The Hows of Hybrid Learning
The eLearning approach was initially introduced to follow epidemic safety guidelines. The newer hybrid learning and teaching approach came later as a number of teachers and students were unable to attend face-to-face lessons on campus when we commenced the school year on 1 Septemebr..
Lessons in the hybrid (online plus campus learning) approach are largely similar. In math, for instance, all students may be learning the same place value skill, but with lessons tailored for different groups based on whether they are physically on campus or online.
As explained by Ms Jane Martuneac Kang, “Online students are following a timetable that suits them better than an on-campus schedule.”

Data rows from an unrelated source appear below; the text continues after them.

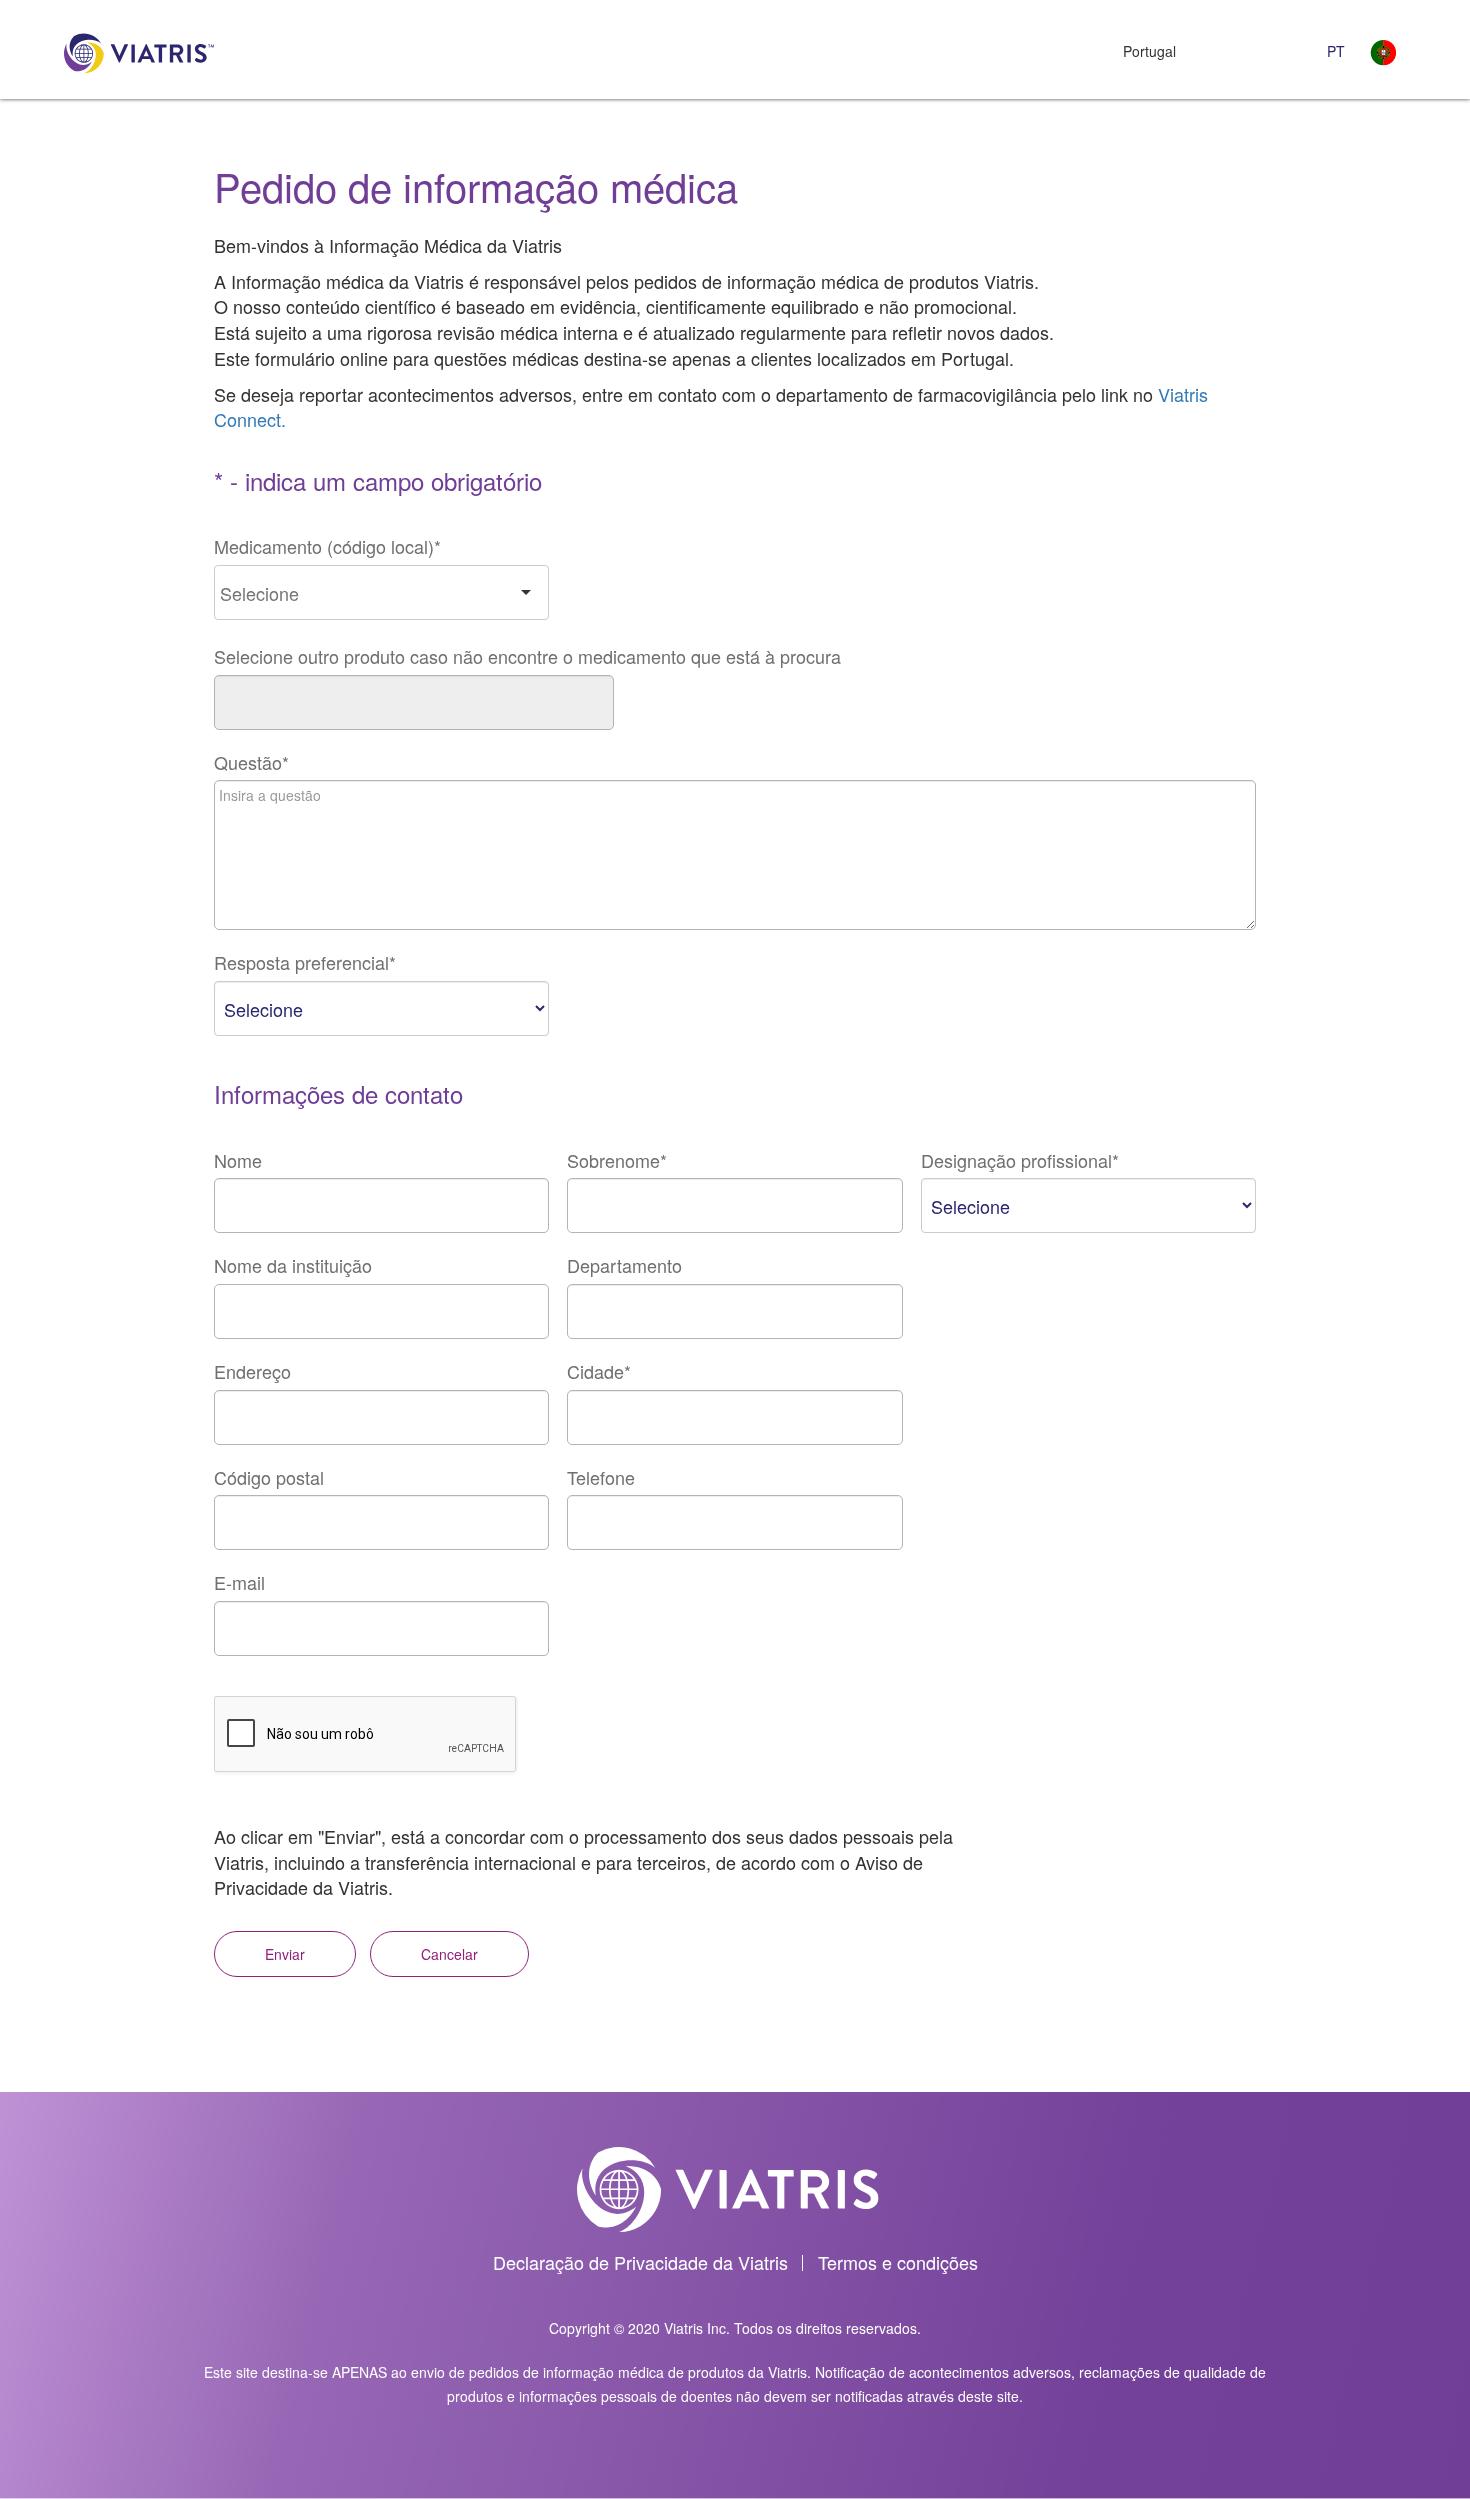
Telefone (601, 1477)
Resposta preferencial (305, 962)
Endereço (252, 1371)
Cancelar (449, 1954)
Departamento (624, 1265)
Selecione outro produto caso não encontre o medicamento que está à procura (527, 656)
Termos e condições (898, 2262)
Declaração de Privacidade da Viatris (640, 2262)
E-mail (239, 1582)
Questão (251, 762)
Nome (238, 1160)
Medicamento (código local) (327, 546)
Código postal (269, 1477)
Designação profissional (1020, 1160)
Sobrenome (617, 1160)
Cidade (599, 1371)
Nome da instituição (293, 1265)
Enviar (285, 1954)
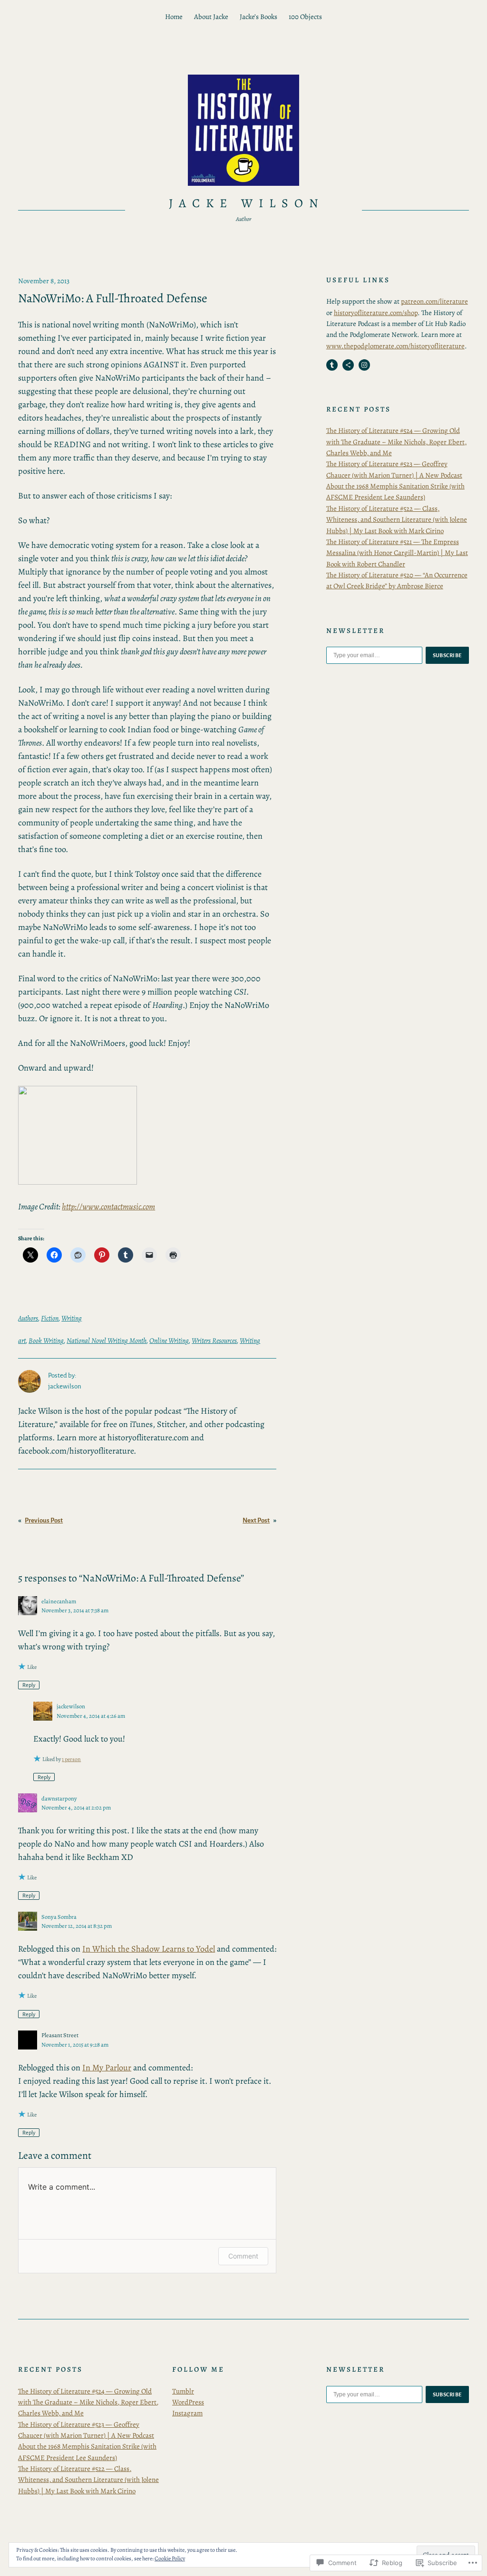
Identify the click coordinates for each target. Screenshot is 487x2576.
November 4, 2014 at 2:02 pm (76, 1807)
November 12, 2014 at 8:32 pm (76, 1926)
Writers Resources (214, 1340)
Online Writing (169, 1340)
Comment (243, 2256)
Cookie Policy (170, 2558)
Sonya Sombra (59, 1917)
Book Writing (46, 1340)
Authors (28, 1318)
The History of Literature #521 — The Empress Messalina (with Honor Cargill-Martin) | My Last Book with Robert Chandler (397, 553)
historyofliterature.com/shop (376, 312)
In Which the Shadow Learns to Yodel (148, 1948)
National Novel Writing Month (106, 1340)
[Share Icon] (348, 365)
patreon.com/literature (434, 301)
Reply (28, 1685)
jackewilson (71, 1706)
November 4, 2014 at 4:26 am (91, 1716)
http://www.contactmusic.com (108, 1206)
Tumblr (183, 2391)
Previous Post (44, 1520)
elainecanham (58, 1601)
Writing (71, 1318)
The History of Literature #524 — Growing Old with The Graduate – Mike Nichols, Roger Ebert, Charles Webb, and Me (396, 442)
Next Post (256, 1520)
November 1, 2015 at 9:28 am (74, 2044)
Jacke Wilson (247, 203)
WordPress (188, 2402)
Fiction (49, 1318)
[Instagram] (364, 365)
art (22, 1340)
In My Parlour (106, 2067)
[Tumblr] (332, 365)
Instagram (187, 2413)
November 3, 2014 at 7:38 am (74, 1610)
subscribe (447, 655)
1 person (71, 1759)
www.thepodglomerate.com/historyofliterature (395, 346)
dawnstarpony (59, 1798)
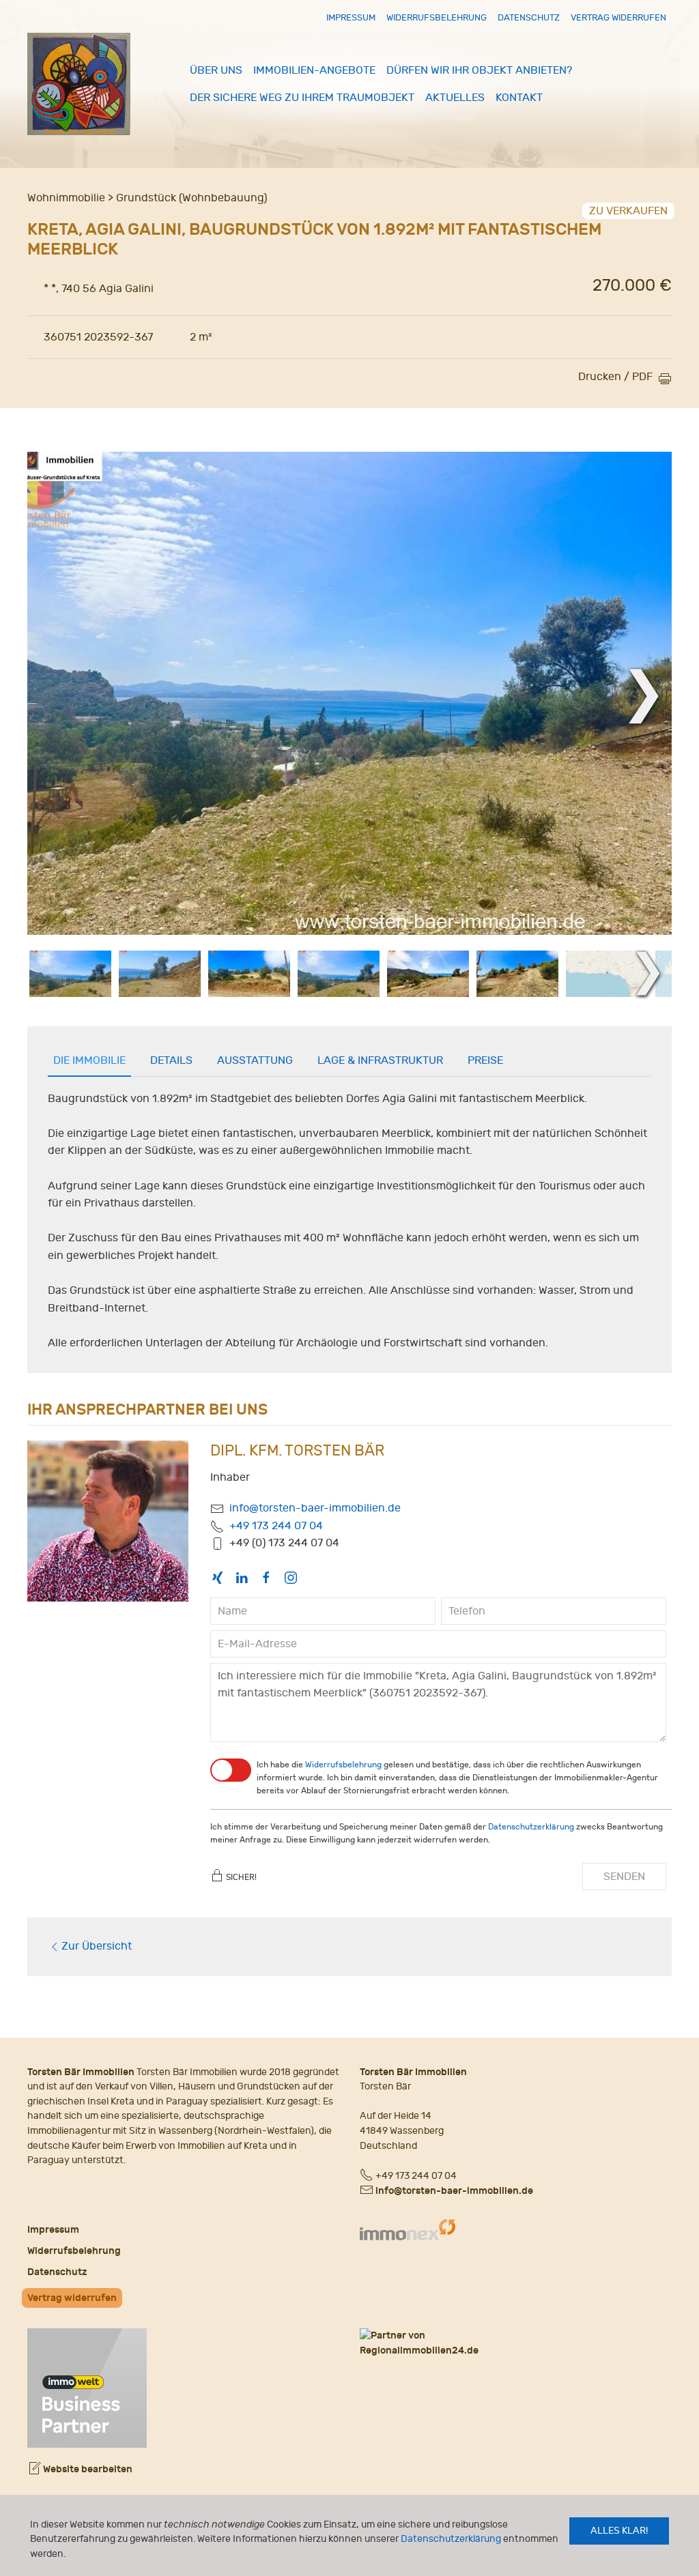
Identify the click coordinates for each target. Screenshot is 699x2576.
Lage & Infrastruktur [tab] (380, 1060)
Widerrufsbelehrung (436, 17)
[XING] (217, 1577)
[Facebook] (266, 1577)
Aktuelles (455, 97)
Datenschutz (529, 17)
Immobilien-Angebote (314, 70)
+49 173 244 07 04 (276, 1526)
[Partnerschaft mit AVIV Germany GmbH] (87, 2386)
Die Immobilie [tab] (89, 1060)
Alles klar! (619, 2530)
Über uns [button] (216, 70)
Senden (624, 1876)
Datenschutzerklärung (451, 2539)
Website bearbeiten (86, 2469)
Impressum (350, 17)
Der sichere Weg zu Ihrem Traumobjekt (302, 97)
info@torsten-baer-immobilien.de (315, 1508)
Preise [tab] (485, 1060)
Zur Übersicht (96, 1946)
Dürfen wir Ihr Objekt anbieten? (479, 70)
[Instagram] (291, 1577)
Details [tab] (171, 1060)
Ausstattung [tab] (255, 1060)
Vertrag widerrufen (618, 17)
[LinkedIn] (241, 1577)
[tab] (70, 974)
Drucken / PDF (615, 377)
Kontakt (519, 97)
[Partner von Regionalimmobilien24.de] (516, 2343)
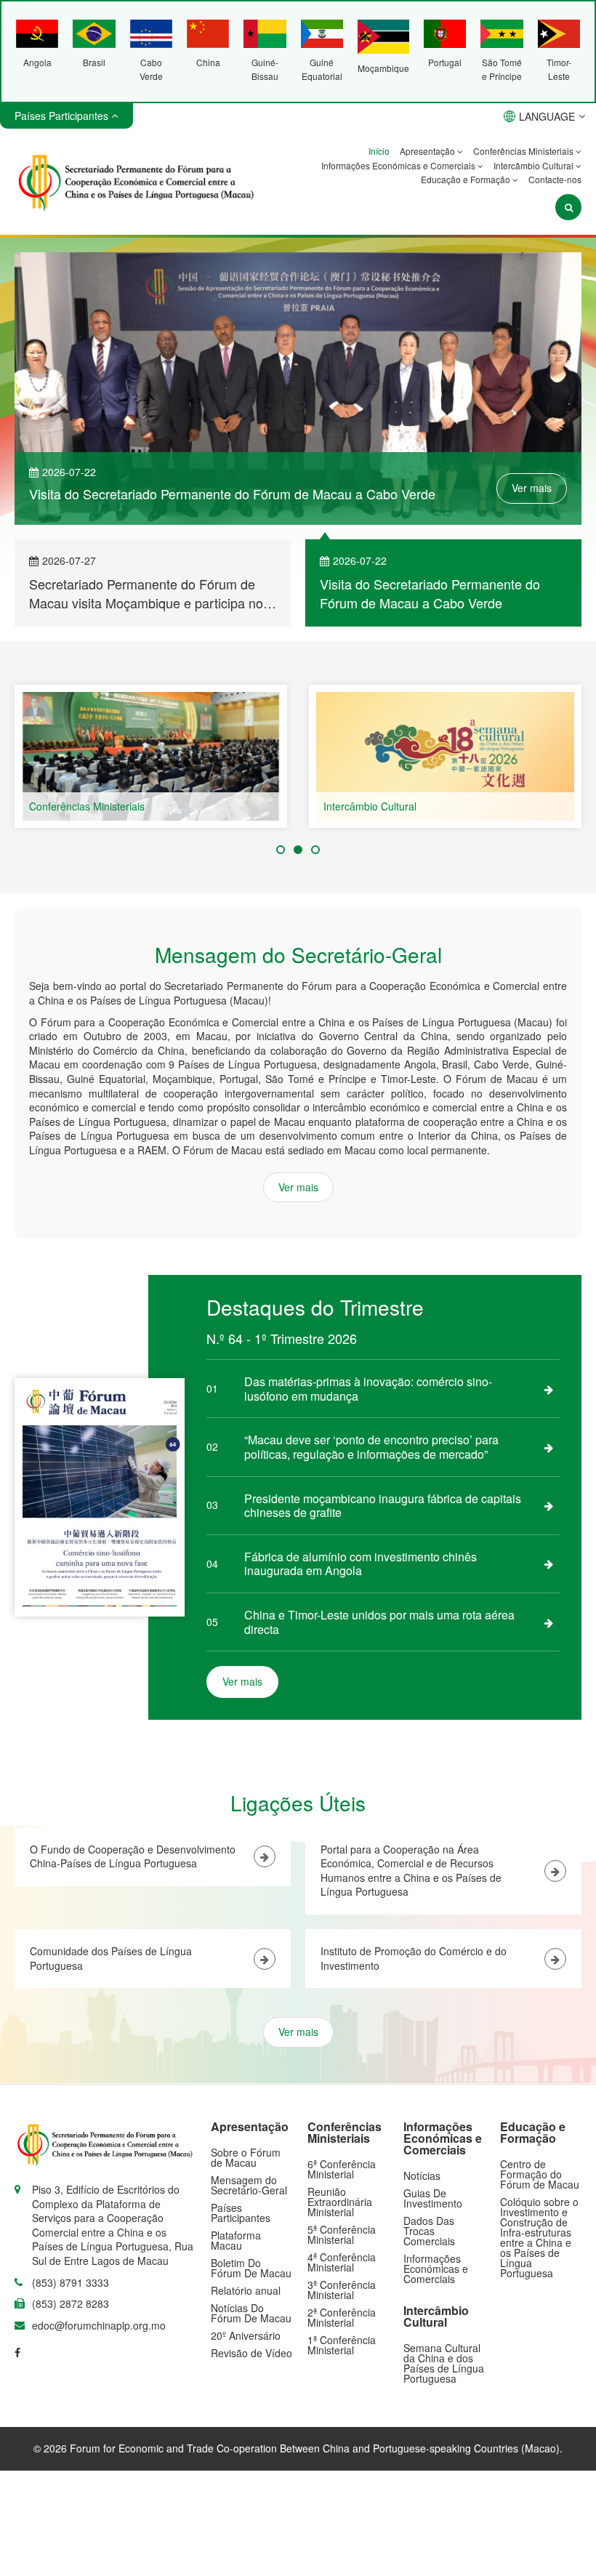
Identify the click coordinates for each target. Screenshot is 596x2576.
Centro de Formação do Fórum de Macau (539, 2174)
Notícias (421, 2175)
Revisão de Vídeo (251, 2353)
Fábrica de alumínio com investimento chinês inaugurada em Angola (360, 1563)
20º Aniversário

Individual considerations take into account student time zones and special time slots for teachers to manage their pupils’ independent work – something that would have been accomplished naturally in a face-to-face format.
These developments are the result of several months of research and testing by our academic staff to improve the student learning experience.
There has been a conspicuous improvement in the delivery of eLearning and hybrid teaching. Students are generally handling the new methods well. Both students and teachers have steadily adapted since February when online learning was introduced.
“For some students it took a lot of time to warm up and talk to people on a screen,” Ms Martuneac Kang recollects. Eventually, they became familiar with functions like switching on the microphone when a teacher called their name or answering questions through the chat box.
There have been several learning and refinement opportunities during this period but there are five key factors that have had a positive effect.
Collaboration and planning: Despite the hurdles, teachers continue to interact and plan lessons together. Teaching teams use platforms such as Zoom and Teams to outline lessons and collaborate on resources.
Professional development: Since the commencement of e-learning, the academic leadership team and teachers have conducted regular workshops to exchange and enhance skills and to leverage functions on e-learning platforms to build engagement.
Lesson availability: For students who may be in different regions, recordings of live lessons are uploaded and saved for student access and feedback. Teachers then respond via Seesaw or Teams.
Specialised teaching: Due to location and time confines, teachers currently in Beijing provided face-to face teaching on campus since the beginning of the semester, and teachers working remotely supported students currently off-campus. This provides flexibility for both teachers and students.
Parental support: With strong support from parents, students have become more comfortable with the online learning approach. Parents have been proactive with things like printing materials, the creation of comfortable study spaces, and offering much needed moral support.
We look forward to having all our students back on campus soon and continue to ensure we are prepared at all times to switch seamlessly between e-learning and on campus teaching as necessary.